Edward Rani James Sims, 63, pleaded guilty in the Blenheim District Court last week to a charge of hunting absolutely protected wildlife without lawful authority in breach of the Wildlife Act 1953. In addition to the $1000 fine, he was ordered to pay costs totalling $255.
Department of Conservation Sounds Area biodiversity programme manager Mike Aviss said the case was an important reminder of the need for traps to be set so they do not pose a threat to native ground-dwelling birds such as weka.
“The weka was found in the trap by Outward Bound instructors and students in the Iwituaroa Scenic Reserve in the Anakiwa area of the Marlborough Sounds on 13 May last year. The group was disturbed to find the weka caught in the trap.
“Fortunately in this case the weka was able to walk away once freed but there have been too many instances of weka being killed, losing a leg or being otherwise harmed as a result of traps being set on the ground when they mustn’t be.
“Sims had been warned previously about setting traps on the ground. It is a condition of DOC trapping permits, required for trapping on public conservation land, that traps are set at least 700 mm above the ground in areas where there are ground-dwelling birds to avoid their being caught in traps. Devices are available for setting traps off the ground.
“We appreciate the work possum trappers do in reducing possum numbers but it needs to be done in line with permit requirements and by and large it is done correctly.
“Weka have become extinct in many South Island areas but the Marlborough Sounds and also the West Coast are strongholds still for them. It is important we protect those weka that remain. Weka are as uniquely New Zealand as tui and kowhai, and deserve more respect.

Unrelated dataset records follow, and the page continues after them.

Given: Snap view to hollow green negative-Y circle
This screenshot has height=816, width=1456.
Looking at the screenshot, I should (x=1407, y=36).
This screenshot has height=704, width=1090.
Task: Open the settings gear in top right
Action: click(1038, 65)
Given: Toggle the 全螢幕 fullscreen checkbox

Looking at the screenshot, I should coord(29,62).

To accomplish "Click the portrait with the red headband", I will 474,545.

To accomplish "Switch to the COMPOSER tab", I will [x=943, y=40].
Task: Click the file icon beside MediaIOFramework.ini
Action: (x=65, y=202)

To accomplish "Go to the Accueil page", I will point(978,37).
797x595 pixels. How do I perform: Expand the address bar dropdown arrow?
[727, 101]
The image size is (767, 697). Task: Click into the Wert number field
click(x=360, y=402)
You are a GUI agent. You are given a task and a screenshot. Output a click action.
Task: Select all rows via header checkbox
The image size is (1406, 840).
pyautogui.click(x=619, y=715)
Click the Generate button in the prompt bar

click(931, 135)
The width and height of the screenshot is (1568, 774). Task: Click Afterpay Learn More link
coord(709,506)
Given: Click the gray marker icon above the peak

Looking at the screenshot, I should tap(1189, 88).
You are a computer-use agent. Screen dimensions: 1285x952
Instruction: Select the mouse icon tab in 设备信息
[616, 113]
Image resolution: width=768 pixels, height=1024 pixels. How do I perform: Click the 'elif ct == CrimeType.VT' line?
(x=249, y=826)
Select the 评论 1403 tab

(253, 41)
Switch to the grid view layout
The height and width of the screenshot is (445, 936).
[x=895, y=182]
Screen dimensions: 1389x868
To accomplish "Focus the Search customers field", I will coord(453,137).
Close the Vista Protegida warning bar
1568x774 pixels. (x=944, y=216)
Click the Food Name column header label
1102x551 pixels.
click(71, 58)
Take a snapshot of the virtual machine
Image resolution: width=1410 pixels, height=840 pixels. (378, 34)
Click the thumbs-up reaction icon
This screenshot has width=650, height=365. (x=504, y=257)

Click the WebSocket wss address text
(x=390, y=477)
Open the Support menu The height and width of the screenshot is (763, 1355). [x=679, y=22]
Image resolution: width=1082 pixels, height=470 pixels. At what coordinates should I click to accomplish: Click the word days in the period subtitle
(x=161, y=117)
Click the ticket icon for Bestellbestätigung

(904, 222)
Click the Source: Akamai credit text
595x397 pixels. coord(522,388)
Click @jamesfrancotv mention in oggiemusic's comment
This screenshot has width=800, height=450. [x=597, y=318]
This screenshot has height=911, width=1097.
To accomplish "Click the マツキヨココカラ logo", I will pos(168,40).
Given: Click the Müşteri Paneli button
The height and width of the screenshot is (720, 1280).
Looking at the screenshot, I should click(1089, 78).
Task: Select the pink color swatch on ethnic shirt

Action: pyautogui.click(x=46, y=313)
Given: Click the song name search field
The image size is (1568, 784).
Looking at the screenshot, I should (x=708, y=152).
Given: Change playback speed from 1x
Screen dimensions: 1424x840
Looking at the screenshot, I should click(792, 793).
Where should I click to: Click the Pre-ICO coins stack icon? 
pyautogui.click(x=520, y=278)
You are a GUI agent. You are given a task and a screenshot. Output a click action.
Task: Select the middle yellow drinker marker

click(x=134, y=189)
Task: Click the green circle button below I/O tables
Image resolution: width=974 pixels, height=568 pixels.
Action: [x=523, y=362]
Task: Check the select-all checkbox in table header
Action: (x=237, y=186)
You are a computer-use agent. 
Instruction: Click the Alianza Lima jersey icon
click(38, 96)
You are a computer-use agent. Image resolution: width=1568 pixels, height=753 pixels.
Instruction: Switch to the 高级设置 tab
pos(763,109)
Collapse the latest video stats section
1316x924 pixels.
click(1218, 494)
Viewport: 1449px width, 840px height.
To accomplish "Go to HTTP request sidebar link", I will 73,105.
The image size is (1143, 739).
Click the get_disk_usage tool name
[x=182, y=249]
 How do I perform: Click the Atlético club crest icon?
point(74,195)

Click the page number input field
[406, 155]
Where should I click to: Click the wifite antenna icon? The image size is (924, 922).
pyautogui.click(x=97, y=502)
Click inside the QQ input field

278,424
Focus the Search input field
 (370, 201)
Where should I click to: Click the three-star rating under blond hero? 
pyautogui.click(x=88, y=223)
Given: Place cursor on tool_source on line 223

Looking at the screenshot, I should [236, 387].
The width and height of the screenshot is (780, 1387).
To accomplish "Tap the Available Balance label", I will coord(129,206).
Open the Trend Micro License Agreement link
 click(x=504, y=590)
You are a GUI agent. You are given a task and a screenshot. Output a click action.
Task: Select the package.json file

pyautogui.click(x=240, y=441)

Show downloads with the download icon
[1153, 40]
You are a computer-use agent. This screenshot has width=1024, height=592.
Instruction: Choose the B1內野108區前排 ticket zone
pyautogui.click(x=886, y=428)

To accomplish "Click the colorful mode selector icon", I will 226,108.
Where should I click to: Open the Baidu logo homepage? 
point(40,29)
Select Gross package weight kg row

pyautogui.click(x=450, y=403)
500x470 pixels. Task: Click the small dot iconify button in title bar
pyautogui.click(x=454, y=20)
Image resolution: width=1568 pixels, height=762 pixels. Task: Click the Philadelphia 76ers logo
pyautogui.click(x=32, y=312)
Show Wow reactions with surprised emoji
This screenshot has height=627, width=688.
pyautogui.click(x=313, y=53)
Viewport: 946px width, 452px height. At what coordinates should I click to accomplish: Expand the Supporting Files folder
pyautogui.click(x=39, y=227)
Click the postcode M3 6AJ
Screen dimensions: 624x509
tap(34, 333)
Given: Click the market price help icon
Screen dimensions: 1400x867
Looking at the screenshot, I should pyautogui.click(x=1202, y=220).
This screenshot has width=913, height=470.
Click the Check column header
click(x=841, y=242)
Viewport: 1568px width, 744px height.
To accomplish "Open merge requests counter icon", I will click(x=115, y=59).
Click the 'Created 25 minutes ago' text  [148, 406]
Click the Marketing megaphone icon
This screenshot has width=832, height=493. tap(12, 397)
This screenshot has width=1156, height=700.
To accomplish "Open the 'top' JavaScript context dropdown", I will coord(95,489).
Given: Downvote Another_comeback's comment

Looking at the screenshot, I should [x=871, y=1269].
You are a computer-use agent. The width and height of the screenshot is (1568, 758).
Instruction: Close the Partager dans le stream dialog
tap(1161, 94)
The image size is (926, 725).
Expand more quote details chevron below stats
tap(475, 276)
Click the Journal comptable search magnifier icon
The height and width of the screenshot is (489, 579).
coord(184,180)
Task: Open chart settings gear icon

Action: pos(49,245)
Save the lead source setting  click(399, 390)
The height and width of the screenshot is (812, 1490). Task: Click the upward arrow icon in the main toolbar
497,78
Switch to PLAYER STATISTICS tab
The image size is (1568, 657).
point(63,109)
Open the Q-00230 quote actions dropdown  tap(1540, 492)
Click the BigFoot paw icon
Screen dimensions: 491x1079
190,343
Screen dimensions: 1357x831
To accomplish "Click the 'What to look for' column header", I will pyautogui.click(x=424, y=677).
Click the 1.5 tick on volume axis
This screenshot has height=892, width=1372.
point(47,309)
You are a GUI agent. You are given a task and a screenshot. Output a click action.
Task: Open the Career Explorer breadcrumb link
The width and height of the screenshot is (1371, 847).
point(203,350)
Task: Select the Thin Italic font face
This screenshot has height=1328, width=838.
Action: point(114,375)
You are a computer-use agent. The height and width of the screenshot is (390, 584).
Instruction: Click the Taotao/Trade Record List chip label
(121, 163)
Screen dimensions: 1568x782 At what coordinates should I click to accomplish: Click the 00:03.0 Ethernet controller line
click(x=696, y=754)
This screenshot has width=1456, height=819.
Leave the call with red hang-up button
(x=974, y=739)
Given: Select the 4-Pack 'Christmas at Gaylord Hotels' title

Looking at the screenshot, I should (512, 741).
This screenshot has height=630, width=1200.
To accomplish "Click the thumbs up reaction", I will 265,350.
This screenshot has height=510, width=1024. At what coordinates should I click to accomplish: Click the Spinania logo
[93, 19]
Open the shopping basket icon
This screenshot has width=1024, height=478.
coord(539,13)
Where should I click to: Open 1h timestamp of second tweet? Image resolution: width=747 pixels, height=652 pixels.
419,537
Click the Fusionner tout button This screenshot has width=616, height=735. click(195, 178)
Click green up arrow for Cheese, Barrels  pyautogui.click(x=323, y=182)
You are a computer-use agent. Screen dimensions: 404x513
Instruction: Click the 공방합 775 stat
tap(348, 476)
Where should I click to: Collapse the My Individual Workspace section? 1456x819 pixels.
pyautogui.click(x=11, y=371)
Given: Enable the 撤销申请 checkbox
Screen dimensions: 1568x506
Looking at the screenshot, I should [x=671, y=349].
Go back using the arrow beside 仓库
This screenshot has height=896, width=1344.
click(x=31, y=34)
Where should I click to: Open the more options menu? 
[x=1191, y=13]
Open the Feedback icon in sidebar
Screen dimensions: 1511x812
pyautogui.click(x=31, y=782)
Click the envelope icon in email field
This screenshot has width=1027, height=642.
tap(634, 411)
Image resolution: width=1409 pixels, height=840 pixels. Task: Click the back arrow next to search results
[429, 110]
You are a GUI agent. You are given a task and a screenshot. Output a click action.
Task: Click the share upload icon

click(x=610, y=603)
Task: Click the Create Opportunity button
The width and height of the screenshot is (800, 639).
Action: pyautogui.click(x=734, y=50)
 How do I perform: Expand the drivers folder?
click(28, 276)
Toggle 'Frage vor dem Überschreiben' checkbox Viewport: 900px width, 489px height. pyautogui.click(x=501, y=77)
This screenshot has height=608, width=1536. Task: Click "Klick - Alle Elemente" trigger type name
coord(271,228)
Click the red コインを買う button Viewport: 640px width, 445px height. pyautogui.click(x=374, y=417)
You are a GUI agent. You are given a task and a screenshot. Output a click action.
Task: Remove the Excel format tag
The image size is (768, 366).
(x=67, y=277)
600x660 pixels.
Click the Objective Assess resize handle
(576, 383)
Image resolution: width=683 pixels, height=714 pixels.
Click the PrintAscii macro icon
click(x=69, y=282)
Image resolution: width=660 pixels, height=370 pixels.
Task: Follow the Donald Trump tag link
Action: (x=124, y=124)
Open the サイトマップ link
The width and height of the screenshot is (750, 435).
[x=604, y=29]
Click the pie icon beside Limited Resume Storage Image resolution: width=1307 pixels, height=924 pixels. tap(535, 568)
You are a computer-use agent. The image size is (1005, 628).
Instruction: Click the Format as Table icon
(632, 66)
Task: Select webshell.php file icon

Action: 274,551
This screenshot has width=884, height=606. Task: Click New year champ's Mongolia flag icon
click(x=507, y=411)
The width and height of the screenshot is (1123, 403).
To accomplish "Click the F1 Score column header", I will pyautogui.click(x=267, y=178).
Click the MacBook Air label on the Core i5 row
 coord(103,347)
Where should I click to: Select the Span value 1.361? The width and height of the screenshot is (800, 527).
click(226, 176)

“Marlborough residents and visitors have a key role to play in protecting these cheeky, bold and curious birds by setting traps off the ground to avoid accidentally capturing weka and also by ensuring their dogs do not attack them.”
In 2004, a Nelson man was fined $1000 and had 74 traps forfeited also in relation to capturing weka in traps in the Marlborough Sounds, having pleaded guilty and being convicted on the same charge of hunting absolutely protected wildlife without lawful authority.